DATA FOR THIS EXERCISE: Begin

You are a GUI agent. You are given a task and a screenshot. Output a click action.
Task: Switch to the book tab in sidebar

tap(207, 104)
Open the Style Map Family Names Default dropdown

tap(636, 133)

DATA FOR THIS EXERCISE: End
DATA FOR THIS EXERCISE: Begin

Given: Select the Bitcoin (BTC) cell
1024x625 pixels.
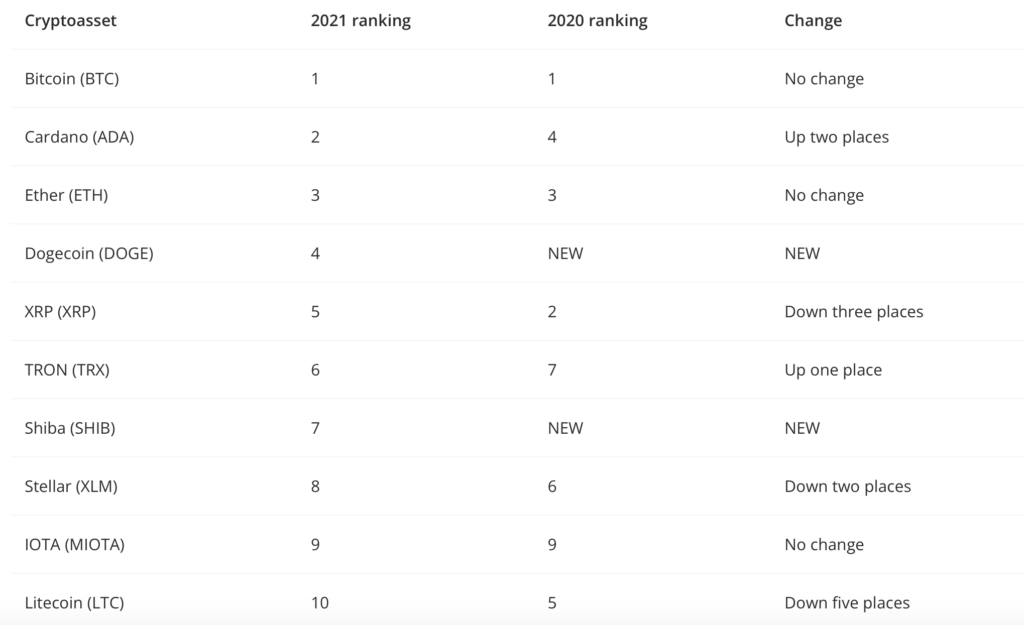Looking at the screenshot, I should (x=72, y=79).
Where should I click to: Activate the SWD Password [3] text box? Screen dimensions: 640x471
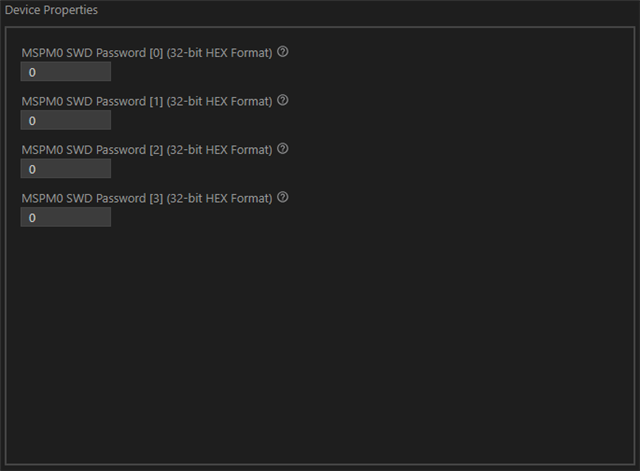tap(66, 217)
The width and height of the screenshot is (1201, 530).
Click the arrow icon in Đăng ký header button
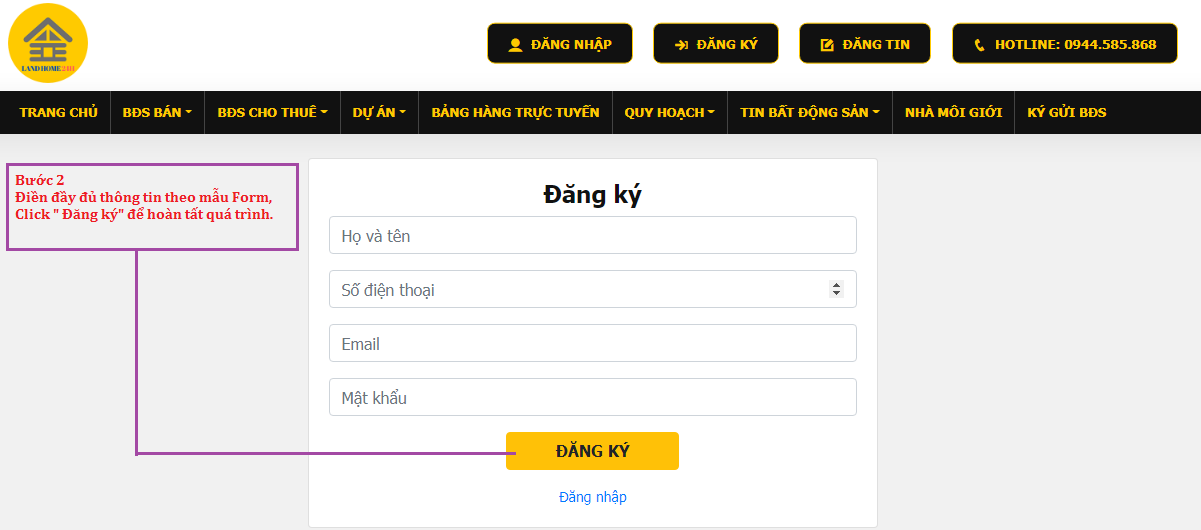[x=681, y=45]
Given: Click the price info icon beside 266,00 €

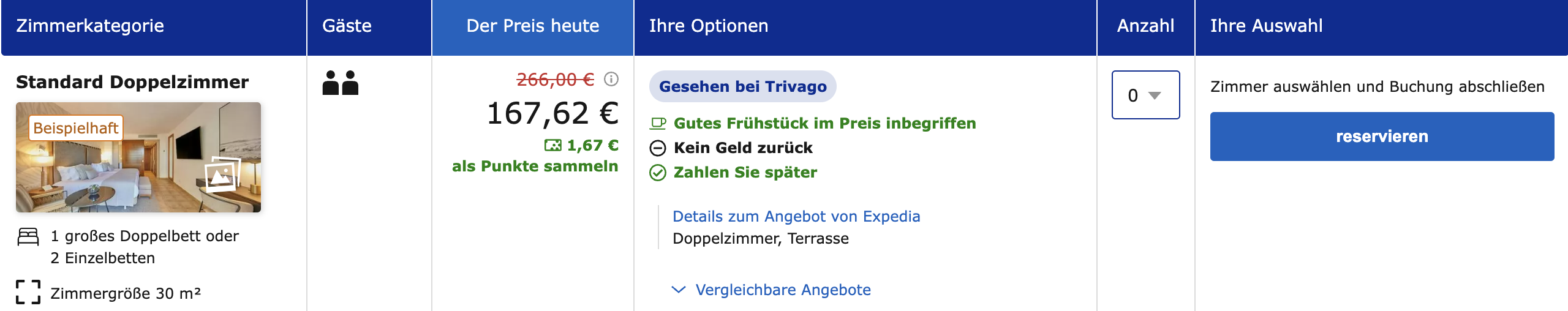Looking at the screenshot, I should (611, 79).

DATA FOR THIS EXERCISE: End
DATA FOR THIS EXERCISE: Begin

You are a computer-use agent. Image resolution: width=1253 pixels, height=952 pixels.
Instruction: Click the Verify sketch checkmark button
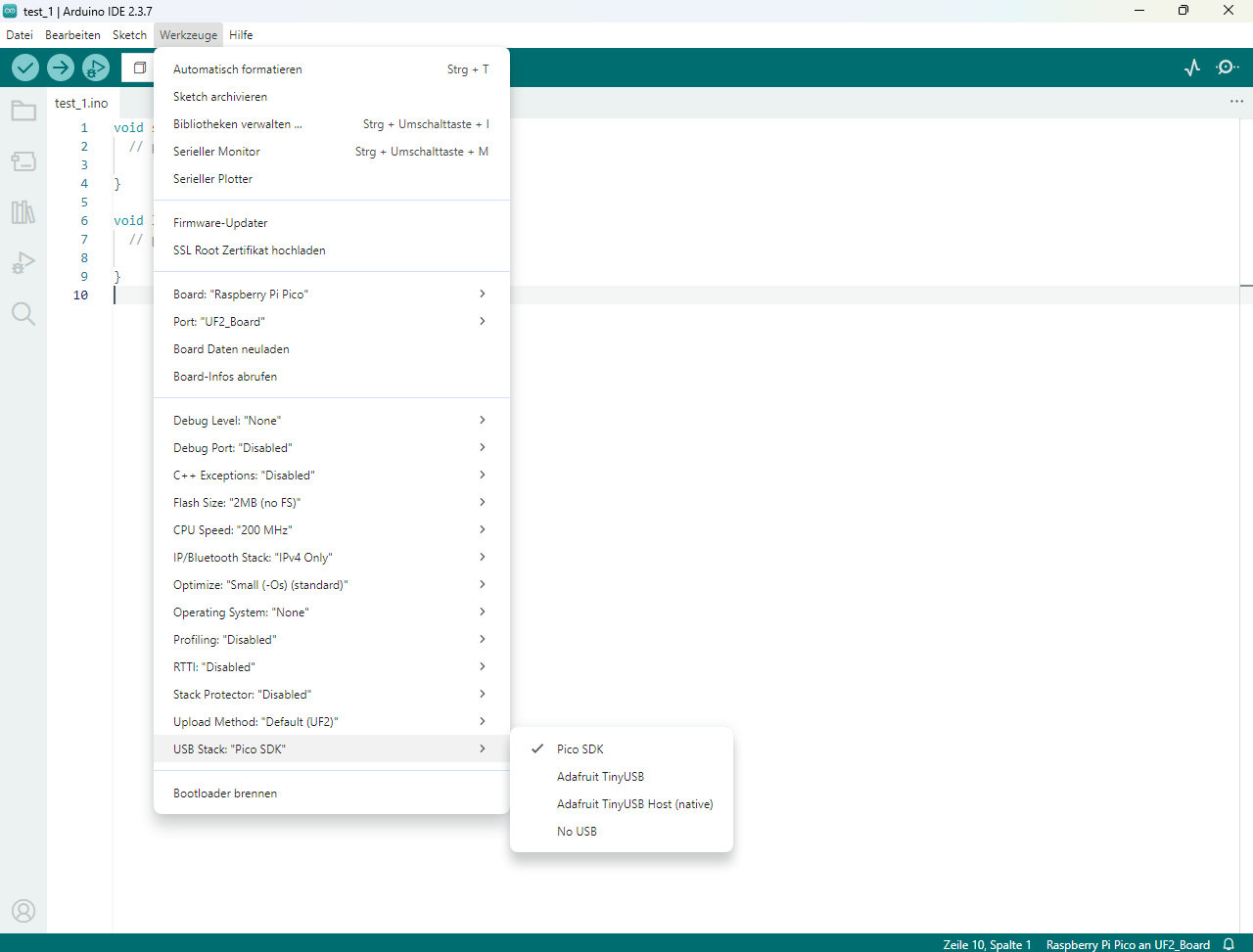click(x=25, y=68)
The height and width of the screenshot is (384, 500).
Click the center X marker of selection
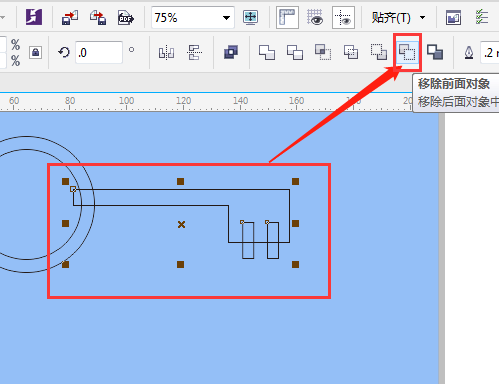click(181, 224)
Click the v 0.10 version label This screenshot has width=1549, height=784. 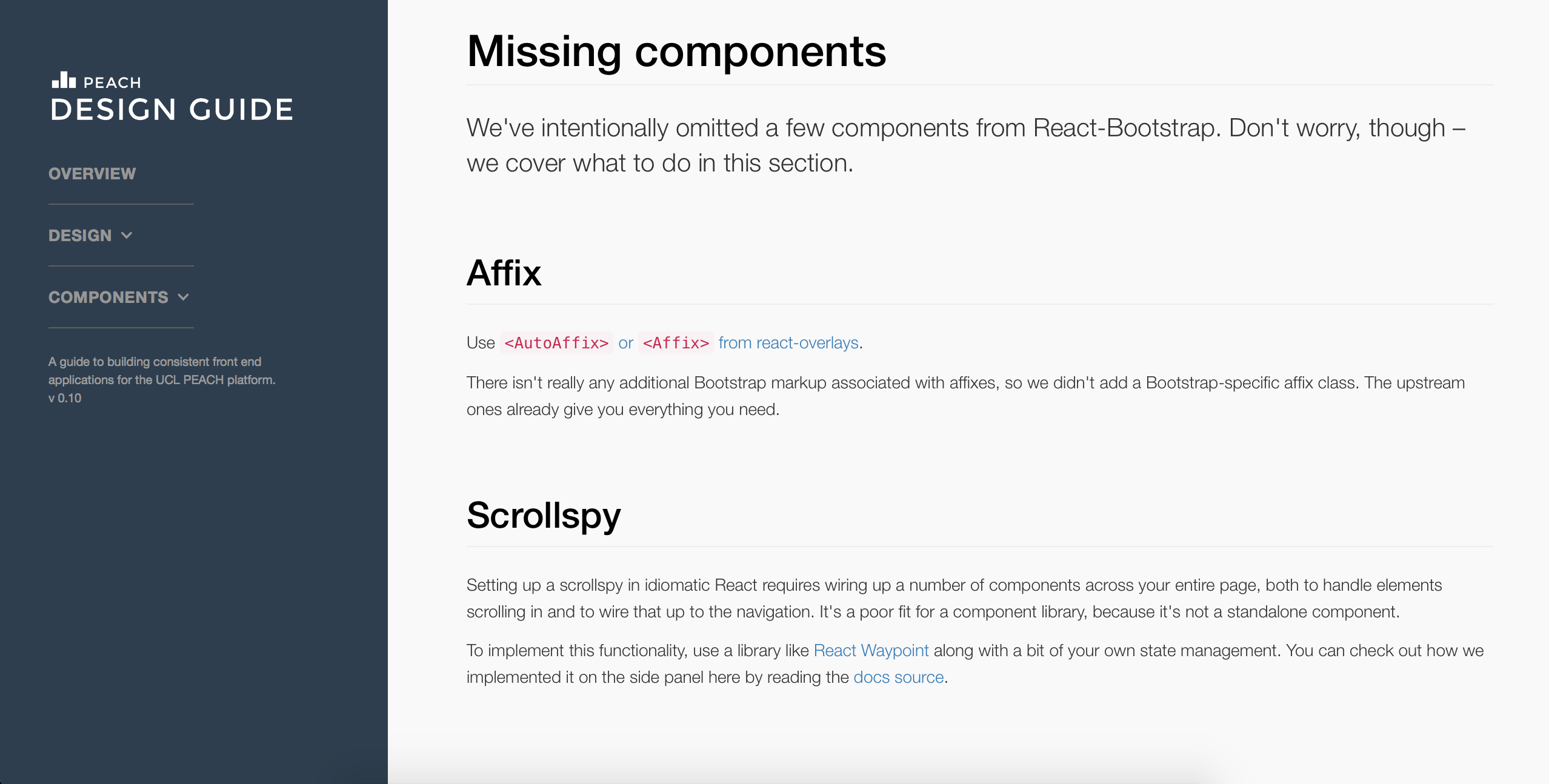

DATA FOR THIS EXERCISE: End

§ WHAT YOU NEED TO DO
Taking the records above as input, show every line in which the word "agent" is present.

§ TASK SOLUTION
You are a GUI agent. You are given a task and a screenshot. Output a click action.
You are a computer-use agent. Image resolution: width=1253 pixels, height=952 pixels.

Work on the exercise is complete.